Steve starts with a very agreeable fact (during the time of your life, you will change your friends) and proposes that this fact could be consciously used by humans in order to improve their lives. That is a valid thought, but instead of stopping after two steps and saying "oh no, that was wrong, when I do this I might do more wrong than good", he just goes on convincing himself and his readers.
The reader nods during the first paragraph, is willing to become a better person and therefore also nods through the second paragraph and after that he cannot really disagree with Steve anymore, because it all sounds logical and even helpful.
But friendship is not about logic and self-improvement, nor is it about cages and elevators. It is for sure also not a spiritual thing, means: I definitely do not want to install friendship as an untouchable value itself, simply because I do not believe in universal values. Friendship is just a plain simple thing that is defined by common actions and experiences: talking about the things in your life, having a holiday together, wasting time, getting drunk and sober together, hunting the other gender. My friends do not need to pay off. Some of my best friends I had and have are friends that I maybe have to care more for than they do for me - that's not a problem, I do not ask for total compensation.

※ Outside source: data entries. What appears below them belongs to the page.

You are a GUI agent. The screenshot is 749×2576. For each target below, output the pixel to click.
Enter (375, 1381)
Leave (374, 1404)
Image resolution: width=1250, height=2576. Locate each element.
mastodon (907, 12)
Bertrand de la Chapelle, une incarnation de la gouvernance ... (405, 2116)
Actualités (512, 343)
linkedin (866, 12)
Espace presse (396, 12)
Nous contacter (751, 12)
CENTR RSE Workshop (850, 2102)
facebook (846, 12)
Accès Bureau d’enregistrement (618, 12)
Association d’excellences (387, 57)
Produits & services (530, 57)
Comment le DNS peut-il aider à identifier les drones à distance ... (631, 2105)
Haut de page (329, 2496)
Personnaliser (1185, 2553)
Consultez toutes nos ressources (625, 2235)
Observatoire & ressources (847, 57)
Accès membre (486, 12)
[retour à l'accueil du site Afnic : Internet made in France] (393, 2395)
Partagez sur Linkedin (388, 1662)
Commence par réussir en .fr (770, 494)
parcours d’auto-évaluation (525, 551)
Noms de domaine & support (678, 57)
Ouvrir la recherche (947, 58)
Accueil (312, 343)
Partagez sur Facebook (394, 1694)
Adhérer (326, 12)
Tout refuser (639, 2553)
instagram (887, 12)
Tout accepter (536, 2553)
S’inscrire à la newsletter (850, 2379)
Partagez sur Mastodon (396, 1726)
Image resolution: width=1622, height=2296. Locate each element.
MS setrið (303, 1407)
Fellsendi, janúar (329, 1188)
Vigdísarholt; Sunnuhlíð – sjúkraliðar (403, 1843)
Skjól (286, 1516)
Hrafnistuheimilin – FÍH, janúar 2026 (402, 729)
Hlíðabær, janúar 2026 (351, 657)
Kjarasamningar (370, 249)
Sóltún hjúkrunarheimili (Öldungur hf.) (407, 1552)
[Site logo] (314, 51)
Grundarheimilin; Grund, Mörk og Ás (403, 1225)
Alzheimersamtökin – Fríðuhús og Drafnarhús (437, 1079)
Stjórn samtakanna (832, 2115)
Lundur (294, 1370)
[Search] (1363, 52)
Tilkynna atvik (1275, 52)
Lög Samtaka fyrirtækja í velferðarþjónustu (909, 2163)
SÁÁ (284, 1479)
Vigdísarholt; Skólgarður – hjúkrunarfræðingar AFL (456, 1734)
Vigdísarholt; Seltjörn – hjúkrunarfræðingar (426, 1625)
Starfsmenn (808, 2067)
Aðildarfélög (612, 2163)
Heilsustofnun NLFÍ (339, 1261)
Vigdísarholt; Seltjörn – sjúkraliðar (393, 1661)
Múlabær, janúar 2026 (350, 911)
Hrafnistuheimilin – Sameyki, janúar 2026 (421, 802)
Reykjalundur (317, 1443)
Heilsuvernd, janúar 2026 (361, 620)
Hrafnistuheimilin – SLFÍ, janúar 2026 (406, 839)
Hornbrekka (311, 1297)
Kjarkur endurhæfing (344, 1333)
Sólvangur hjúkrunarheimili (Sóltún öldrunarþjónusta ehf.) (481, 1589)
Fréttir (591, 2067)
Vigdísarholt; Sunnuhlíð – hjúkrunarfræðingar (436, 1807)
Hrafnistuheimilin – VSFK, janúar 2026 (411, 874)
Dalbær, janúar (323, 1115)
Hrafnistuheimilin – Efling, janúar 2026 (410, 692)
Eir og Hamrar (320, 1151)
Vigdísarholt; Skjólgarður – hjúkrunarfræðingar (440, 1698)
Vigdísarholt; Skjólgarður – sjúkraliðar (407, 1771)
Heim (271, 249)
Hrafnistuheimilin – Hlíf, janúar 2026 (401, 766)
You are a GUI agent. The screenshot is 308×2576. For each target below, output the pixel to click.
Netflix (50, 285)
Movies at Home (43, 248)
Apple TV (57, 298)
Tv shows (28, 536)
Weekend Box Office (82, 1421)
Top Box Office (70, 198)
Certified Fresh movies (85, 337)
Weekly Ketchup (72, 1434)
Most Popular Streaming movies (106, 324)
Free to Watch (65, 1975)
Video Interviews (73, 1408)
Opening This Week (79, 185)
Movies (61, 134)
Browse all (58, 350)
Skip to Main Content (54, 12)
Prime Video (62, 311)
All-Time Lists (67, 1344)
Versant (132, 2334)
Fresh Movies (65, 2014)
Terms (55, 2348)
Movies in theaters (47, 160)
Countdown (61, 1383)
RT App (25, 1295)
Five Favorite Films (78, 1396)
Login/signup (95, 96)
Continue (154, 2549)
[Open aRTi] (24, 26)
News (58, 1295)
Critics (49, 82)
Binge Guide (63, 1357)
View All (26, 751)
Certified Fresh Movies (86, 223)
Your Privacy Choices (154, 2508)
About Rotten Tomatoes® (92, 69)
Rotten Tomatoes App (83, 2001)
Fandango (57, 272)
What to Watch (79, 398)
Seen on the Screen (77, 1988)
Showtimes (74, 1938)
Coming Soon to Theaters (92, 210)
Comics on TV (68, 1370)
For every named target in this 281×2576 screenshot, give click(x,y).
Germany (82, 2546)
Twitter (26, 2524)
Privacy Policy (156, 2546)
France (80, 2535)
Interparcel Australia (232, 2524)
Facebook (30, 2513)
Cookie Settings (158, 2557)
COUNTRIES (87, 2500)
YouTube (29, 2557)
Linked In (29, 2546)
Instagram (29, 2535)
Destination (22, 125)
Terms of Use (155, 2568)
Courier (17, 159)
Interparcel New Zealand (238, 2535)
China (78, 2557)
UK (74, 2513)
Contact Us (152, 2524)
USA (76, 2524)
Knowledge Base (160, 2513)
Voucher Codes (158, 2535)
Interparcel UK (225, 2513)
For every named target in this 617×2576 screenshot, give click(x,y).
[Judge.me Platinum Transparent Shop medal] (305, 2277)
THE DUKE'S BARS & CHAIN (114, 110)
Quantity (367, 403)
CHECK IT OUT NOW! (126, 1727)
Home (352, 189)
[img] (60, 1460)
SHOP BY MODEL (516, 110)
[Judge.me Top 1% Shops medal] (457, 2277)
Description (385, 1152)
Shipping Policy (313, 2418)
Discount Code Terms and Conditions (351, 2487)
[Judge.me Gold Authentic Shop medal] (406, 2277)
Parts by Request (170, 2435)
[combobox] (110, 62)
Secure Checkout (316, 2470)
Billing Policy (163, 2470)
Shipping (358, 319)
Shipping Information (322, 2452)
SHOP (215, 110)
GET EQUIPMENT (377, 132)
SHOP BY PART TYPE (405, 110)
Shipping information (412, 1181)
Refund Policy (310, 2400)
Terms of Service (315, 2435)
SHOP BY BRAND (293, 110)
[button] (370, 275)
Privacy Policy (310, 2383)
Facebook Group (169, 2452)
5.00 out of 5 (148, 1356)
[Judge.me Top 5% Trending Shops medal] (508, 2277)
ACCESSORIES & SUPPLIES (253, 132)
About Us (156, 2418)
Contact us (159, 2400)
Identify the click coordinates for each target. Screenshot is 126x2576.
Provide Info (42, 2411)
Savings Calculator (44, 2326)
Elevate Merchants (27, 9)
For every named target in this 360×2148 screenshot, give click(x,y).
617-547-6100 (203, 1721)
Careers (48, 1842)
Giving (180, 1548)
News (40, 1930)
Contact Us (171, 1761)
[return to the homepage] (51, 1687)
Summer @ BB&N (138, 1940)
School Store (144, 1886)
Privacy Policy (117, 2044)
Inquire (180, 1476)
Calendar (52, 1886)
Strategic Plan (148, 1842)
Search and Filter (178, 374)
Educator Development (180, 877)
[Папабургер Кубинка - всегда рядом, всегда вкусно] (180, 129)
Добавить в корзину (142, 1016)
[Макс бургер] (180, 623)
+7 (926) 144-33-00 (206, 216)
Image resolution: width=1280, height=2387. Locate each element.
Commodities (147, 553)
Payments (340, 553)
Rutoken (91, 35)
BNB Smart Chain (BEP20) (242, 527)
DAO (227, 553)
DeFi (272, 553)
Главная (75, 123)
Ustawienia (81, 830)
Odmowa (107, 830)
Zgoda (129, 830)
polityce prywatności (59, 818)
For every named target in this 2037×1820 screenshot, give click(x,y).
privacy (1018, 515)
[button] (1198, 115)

I also do not view friendship as some sort of hierarchy. If I would think of all my friends only as valuable or elevators, I would see myself at the ground floor, waiting for them to come down and open the doors for me, after they have transported more important people between the higher layers of this pseudo-spiritual building. I would feel as their cage. It all would add to my latent inferiority complex and most likely I would end up somewhere under a bridge after some time with all these elevators. This does not mean that I need "weaker" friends to feel a bit superior in my life; it just means that the whole elevator thing simply doesn’t apply to people that I like or love.
So what does Steve see differently here than I do? He judges his friends by his own values (as he wrote when talking about loyalty) and one of his values is already included in the subtitle of his website: "Personal Development". That is the road he sees as desirable to walk down and whatever guy is on the way, asking for wasting a night on the town, will be classified as a cage and removed in a friendly but perfectly clear way.
To my understanding – and I might be very wrong here, – this way of thinking can be summarized in a single sentence: If you are not profitable for me, get out of my life. If it's that what one calls "smart" or intelligent, I will give back my brain at the next occasion.
But I do not want to be too ironic about this. I disagreed with Steve's "Are your friends an elevator or a cage" already during reading it and that made me think about my own ideas about friendship. In his terminology Steve might say, that he triggered more consciousness within me. That is right and I am grateful for that, but it does not change me disagreeing with him.